La mesa principal es Le Goéland, un restaurante de cocina internacional en terraza y con vistas al mar. Sirve desayuno, comida y cena, con un ambiente informal que permite llegar vestido de vacaciones y no de ceremonia. El desayuno se presenta en formato bufé; para quien vuelve con hambre de verdad, disponer también de comida y cena dentro del resort evita tener que improvisar cada jornada.

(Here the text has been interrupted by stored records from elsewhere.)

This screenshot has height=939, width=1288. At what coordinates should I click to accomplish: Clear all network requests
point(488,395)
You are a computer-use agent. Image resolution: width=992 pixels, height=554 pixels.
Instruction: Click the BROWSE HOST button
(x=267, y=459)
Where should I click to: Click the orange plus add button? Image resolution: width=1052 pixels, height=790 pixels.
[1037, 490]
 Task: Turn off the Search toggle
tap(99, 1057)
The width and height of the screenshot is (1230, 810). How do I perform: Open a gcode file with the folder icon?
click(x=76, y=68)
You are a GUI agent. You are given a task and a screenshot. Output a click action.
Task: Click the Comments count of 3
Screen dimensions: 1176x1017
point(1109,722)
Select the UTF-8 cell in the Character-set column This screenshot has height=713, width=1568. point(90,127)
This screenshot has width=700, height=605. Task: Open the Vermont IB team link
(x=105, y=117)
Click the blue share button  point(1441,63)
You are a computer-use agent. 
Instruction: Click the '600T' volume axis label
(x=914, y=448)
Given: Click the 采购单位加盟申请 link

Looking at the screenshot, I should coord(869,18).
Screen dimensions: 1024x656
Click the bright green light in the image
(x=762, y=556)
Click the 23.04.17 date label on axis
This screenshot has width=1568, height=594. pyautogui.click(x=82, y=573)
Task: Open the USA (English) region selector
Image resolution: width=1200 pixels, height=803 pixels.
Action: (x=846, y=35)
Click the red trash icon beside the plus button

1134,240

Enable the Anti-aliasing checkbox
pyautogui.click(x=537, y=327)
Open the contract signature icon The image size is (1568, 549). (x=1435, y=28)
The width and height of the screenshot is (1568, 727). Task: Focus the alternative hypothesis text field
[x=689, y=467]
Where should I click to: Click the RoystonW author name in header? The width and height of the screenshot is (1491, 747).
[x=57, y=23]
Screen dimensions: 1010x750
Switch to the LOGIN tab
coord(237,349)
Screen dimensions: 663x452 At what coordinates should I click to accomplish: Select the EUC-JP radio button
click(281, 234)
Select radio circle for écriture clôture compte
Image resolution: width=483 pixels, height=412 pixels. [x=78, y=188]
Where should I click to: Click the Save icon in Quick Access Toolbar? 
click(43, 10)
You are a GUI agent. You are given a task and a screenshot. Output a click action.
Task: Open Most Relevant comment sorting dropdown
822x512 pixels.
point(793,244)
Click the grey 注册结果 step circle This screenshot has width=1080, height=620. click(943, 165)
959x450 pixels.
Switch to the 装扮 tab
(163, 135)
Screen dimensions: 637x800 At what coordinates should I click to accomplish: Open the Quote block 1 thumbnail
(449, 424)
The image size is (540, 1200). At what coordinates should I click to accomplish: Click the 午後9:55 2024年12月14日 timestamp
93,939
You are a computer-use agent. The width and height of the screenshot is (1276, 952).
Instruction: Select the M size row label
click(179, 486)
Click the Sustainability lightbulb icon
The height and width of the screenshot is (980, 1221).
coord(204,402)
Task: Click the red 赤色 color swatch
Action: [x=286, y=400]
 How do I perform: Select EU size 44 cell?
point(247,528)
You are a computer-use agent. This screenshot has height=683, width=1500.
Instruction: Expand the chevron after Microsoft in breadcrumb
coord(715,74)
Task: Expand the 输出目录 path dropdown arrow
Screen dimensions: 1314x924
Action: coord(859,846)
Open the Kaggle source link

Para beber, hay un bar: Le Hibiscus, situado junto a la piscina. Su especialidad son los cócteles y las bebidas refrescantes, una combinación bastante lógica cuando el sol caribeño aprieta y usted acaba de salir del agua. La piscina y el bar quedan así en la misma escena, sin convertir cada pausa en una expedición.
La fórmula es de alojamiento solo. Usted puede utilizar la cocina de su habitación, comprar lo necesario en el minimercado del resort o recurrir a los establecimientos cercanos: Ocean Terrace Restaurant y Palms Grill están a unos 100 metros, y Guys Driftwood Boat Bar queda a unos 100 metros también. Para un viaje de buceo, esa variedad cuenta: algunos días pedirá una mesa; otros, bastará con abrir el frigorífico.

La playa de arena blanca tiene acceso directo desde el resort, con tumbonas y sombrillas. La piscina principal es exterior y cuenta con un bar integrado; también hay una piscina infantil, de modo que el espacio funciona tanto para quien busca una hora de agua tranquila como para una estancia familiar. Si usted prefiere moverse en tierra, la sala de fitness permite mantener la rutina sin salir del alojamiento.
En el agua hay opciones para ocupar una tarde sin repetir la inmersión: es posible practicar esnórquel, kayak y paddle surf, además de participar en excursiones en barco. El mostrador de excursiones también organiza visitas a la isla y otras salidas culturales. Son planes manejables para una pareja que quiere alternar mar, paseo y descanso sin llenar cada minuto del programa.
Cuando cae la tarde, el resort ofrece música en directo, retransmisiones deportivas, aeróbic y, para quien todavía conserve batería, una discoteca con DJ. También hay recorridos a pie y bingo. No todo exige ponerse las aletas; algunas noches basta con sentarse junto a la piscina, pedir algo en Le Hibiscus y dejar que el día termine sin más instrucciones.
La entrada está disponible entre las 16:00 y las 00:00, y la salida debe hacerse antes de las 10:00. La edad mínima para registrarse es de 18 años. Los niños de cualquier edad son bienvenidos; para los más pequeños hay cunas, y las camas supletorias están disponibles según el alojamiento elegido. El resort dispone de ascensor y de consigna de equipaje, útil si usted llega antes de que la habitación esté lista o todavía quiere aprovechar la playa el día de salida.
Princess Juliana International Airport está a unos 100 metros del resort. El traslado desde el aeropuerto existe, en modalidad de servicio de pago, y puede organizarse con el hotel. También hay alquiler de coches, WiFi gratuito en todo el establecimiento y servicio diario de limpieza; la lavandería y el planchado resuelven la parte menos glamurosa de una semana de mar.
Para una estancia independiente, el minimercado del resort y la entrega de compras resultan prácticos, especialmente si usted utiliza la cocina de la habitación. La recepción ofrece caja fuerte, facturas y mostrador de excursiones. Hay una zona habilitada para fumadores, mientras que las habitaciones y el conjunto del establecimiento son de no fumadores; las mascotas no están permitidas.